In situ fabricated ceramic/polymer hybrid electrolyte with vertically aligned structure for solid-state lithium batteries

Abstract The succinonitrile (SN) plastic crystal electrolyte with high ionic conductivity and wide electrochemical window has been a promising room-temperature solid electrolyte. In this work, the ice-templated Li1.5Al0.5Ge1.5(PO4)3 (LAGP) with vertically aligned channels is applied to improve the mechanical properties of SN, in which the LAGP particles of the ceramic skeleton are tightly bonded and form continuous connected ion transport pathways. The SN-based electrolyte is firmly locked in the microchannels of LAGP through in-situ thermal polymerization. Compared with commercial Celgard, LAGP exhibits better affinity to SN-based electrolyte, which is further confirmed by DFT calculation. The excellent affinity can be expected to provide sufficient electrolyte diffusion pathways and benefit the cycling stability of batteries.
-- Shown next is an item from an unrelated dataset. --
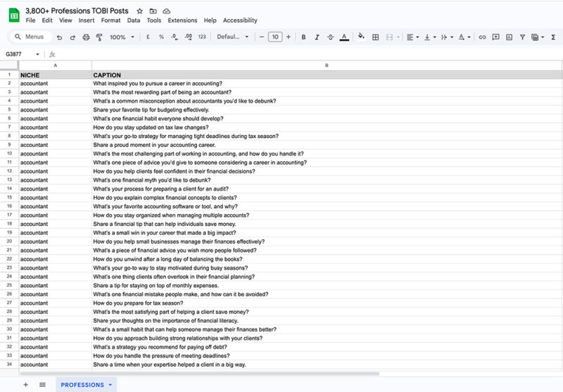Open the fill color picker

pos(361,37)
Due to the structural design, LAGP/SN hybrid electrolyte displays high ionic conductivity of 1.17 × 10−3 S•cm–1 at 30°C, superior Li+ transference number (0.77), and wide electrochemical window (0∼5.0 V vs. Li+/Li). In addition, the Li symmetric cells with this hybrid electrolyte show excellent interfacial stability over 200 h at 0.2 mA•cm−2 and high critical current density (CCD) of 1.0 mA•cm−2. The solid-state lithium batteries (LiNi0.5Co0.2Mn0.3O2/Li) provide excellent room-temperature rate capability (1 C) and stable cycling performance at 0.2 C with a retention of 90.0% after 100 cycles.